PROBLEM TO WORK ON
Start at the line below containing "1920x1080 pixels. Task: Show" and stop at the line containing "Image resolution: width=2045". Repeat every line of that stretch exactly, and nothing outside it.

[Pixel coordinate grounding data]
——

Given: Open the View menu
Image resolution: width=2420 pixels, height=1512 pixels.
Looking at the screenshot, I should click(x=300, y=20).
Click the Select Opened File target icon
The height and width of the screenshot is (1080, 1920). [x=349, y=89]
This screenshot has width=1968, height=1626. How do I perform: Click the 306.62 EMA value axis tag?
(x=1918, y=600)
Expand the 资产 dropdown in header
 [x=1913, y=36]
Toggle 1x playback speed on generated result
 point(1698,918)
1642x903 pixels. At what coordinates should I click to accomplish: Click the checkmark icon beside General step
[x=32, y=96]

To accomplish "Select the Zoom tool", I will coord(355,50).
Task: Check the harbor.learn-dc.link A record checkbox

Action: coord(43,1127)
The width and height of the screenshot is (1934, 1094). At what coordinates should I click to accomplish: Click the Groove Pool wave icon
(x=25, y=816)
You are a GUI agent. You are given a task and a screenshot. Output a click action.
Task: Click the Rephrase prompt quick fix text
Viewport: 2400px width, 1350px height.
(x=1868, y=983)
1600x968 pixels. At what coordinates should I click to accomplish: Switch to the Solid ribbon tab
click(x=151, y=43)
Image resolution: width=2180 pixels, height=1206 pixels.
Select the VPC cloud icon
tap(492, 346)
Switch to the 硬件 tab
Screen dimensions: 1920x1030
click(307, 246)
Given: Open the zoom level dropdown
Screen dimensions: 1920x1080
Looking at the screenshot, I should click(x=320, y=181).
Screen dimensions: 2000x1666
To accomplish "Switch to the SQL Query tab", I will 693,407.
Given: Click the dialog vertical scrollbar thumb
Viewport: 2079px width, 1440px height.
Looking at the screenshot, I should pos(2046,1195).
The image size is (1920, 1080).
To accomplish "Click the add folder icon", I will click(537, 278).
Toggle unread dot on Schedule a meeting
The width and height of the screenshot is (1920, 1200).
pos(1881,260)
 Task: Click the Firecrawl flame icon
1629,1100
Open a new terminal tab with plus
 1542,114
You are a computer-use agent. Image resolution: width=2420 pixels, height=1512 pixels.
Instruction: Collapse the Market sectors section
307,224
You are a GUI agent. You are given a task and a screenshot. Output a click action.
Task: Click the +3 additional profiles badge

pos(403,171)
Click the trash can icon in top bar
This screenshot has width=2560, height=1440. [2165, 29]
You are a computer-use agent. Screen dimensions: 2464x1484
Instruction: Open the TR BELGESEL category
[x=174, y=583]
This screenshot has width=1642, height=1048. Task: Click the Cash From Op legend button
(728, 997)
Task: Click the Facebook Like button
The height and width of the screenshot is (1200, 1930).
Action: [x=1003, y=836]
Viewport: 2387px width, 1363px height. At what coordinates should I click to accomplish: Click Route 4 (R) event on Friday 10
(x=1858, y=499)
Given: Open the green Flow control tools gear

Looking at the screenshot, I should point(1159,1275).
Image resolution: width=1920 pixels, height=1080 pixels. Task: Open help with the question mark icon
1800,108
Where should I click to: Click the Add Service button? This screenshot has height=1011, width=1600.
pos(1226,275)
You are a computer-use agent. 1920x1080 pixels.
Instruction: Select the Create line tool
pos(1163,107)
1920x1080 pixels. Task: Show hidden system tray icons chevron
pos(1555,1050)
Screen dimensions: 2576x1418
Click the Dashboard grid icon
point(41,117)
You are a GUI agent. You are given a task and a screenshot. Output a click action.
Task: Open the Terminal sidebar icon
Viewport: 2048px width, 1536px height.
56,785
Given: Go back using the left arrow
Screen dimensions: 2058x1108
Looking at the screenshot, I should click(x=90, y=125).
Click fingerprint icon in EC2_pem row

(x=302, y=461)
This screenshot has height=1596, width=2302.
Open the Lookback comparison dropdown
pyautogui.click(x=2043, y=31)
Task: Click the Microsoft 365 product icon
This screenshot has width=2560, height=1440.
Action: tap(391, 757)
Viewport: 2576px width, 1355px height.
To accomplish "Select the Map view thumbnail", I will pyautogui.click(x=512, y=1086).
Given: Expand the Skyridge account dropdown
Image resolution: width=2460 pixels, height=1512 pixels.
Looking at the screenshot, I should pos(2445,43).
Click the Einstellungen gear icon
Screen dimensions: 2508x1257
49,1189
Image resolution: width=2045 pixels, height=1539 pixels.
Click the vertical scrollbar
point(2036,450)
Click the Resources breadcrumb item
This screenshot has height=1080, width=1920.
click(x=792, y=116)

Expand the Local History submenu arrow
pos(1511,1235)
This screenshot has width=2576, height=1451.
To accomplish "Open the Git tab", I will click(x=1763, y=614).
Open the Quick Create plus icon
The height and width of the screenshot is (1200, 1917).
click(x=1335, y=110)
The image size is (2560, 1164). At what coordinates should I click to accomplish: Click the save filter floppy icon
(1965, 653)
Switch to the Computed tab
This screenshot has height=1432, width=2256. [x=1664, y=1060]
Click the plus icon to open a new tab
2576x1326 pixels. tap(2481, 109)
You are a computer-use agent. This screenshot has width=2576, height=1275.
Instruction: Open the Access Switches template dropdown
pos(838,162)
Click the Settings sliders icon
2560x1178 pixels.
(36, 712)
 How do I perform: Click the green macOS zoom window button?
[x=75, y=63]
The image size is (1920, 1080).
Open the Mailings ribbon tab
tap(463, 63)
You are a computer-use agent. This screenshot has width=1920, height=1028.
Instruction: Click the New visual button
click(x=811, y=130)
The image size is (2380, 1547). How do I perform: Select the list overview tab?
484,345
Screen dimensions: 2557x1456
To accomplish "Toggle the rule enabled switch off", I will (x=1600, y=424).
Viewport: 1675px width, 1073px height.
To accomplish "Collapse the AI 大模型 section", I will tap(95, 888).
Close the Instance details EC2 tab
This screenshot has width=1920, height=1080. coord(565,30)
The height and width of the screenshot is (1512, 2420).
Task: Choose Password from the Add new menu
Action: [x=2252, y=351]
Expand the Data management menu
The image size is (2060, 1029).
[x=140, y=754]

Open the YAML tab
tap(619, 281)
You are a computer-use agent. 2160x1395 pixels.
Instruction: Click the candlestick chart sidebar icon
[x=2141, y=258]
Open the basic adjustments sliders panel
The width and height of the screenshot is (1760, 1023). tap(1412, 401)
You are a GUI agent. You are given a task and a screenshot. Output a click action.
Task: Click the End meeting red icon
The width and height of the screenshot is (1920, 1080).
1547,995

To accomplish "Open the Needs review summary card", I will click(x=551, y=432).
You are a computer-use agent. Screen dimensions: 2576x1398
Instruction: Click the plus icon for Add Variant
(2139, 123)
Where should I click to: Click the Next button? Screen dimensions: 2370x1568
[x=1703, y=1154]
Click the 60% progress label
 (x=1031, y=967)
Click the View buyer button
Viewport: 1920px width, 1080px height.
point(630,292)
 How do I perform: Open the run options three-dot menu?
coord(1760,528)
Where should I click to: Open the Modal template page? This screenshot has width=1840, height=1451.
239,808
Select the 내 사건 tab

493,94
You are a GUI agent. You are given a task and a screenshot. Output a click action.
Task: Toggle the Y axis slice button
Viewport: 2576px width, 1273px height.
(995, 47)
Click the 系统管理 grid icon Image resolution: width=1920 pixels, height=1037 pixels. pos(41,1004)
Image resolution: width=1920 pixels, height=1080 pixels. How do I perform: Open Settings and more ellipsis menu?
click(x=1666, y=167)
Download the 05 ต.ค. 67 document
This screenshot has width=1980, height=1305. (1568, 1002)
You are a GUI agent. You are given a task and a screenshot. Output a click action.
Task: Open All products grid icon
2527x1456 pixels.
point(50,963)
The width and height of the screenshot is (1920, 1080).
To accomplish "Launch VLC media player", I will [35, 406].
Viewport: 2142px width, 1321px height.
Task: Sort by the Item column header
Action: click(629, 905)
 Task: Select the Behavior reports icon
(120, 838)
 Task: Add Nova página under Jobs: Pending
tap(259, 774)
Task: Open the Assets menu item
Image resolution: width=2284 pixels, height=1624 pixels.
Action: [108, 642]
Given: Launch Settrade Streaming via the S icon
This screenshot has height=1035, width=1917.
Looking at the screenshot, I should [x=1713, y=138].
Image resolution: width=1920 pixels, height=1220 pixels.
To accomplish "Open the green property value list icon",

——

EXERCISE RESPONSE
1920x1080 pixels. Task: Show hidden system tray icons chevron
pos(1555,1050)
Screen dimensions: 2576x1418
Click the Dashboard grid icon
point(41,117)
You are a GUI agent. You are given a task and a screenshot. Output a click action.
Task: Open the Terminal sidebar icon
Viewport: 2048px width, 1536px height.
56,785
Given: Go back using the left arrow
Screen dimensions: 2058x1108
Looking at the screenshot, I should click(x=90, y=125).
Click fingerprint icon in EC2_pem row

(x=302, y=461)
This screenshot has height=1596, width=2302.
Open the Lookback comparison dropdown
pyautogui.click(x=2043, y=31)
Task: Click the Microsoft 365 product icon
This screenshot has width=2560, height=1440.
Action: tap(391, 757)
Viewport: 2576px width, 1355px height.
To accomplish "Select the Map view thumbnail", I will pyautogui.click(x=512, y=1086).
Given: Expand the Skyridge account dropdown
Image resolution: width=2460 pixels, height=1512 pixels.
Looking at the screenshot, I should pos(2445,43).
Click the Einstellungen gear icon
Screen dimensions: 2508x1257
49,1189
Image resolution: width=2045 pixels, height=1539 pixels.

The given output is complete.